I have a fascination with performance psychology and then that sort of led to like this world of how do we push ourselves mentally to become the best that we can be. And so, that drove me to the master’s degree in clinical mental health. I think you sort of have to have to have an innate fascination with human nature and then if you start with that, learning about counseling and going from there and how to best help people that are struggling is pretty powerful.
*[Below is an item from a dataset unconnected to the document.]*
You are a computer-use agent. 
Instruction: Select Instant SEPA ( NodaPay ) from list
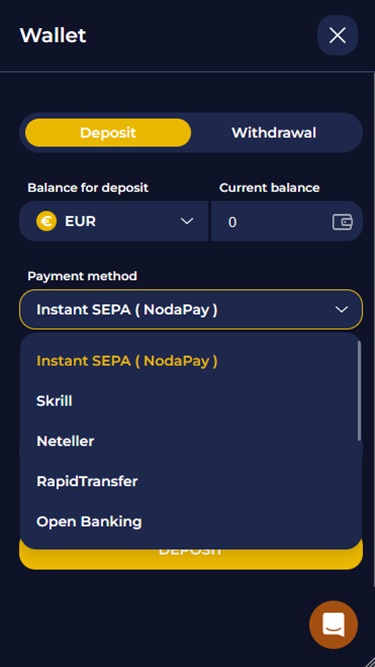(x=127, y=361)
My name’s Dan Salois and I'm studying counselor education and supervision at the doctoral level and that’s in the School of Education.

My research has really focused on trying to find ways to improve the state of mental health, specifically on college campuses. And so right now, we're specifically focused on how can we improve the mental health of University of Montana students. And so, what we've done—we being me and my dissertation chair, John Summers Flanagan—is he’s created a class called the “Art and Science of Happiness.” And the class is based on positive psychology techniques. It's based on health and wellness, evidence-based interventions that can be done by college students every day, every week, that are shown to make people a little bit happier. And we've got some promising data already that suggesting if you take this class, however happy you think you are right now, by the time you finish, you're likely to be a little bit happier or potentially a lot happier.

The course has three big components. So, I come in, I'm sort of an assistant and a researcher, might do some guest lectures, that kind of thing, but my role is really collecting data. And so, what that looks like is the students get there on day one or week one. And we give them a handful of surveys that are meant to assess all kinds of different levels of wellness from their physical wellness, their emotional wellness, how happy they are socially, how mindful they are, those types of things. And then, the content within the course is based on, of course, these interventions, these concrete things that you can do. The assignments are literally to go do those things. And each student in the course is assigned a personal consultant AKA a graduate student in counseling. And so, they get to literally try on these interventions and then they go and meet with a personal counselor. And they can talk about anything within those sessions, but they can also talk about like, here's what we're doing in our happiness course. Here's why I loved it. Or here's why I didn't like it. And here's what I want to change. So, I can make it even better for me or more personalized to me. And then at the end of the course, I come in again collect more data get both quantitative and qualitative feedback from them and sort of look at that. And then we tailor the course again for the next year. The big picture for this course is to make it as good as it possibly can be for the University of Montana students. But we're also starting what's called the Montana Happiness Project and that's going to be developing curriculum for schools, for hospitals, for families, on strategies to promote wellness within that. And so, this course is sort of step one in all of that.

We have an incredibly supportive faculty and advisors in the counselor education department and that's probably the biggest reason I decided to come and do my doctoral program here.

The sort of, faculty have created a culture that's one of authenticity, I think. And so, since they've created this culture at the top of like, let's make this fun, let's make this powerful, let's help people. At the end of the day, it trickles down into all University of Montana students that are affiliated in any way with like, the counseling program. So, it's really a top-down, like, culture that is sort of, I think, affects more people on campus than we would probably realize.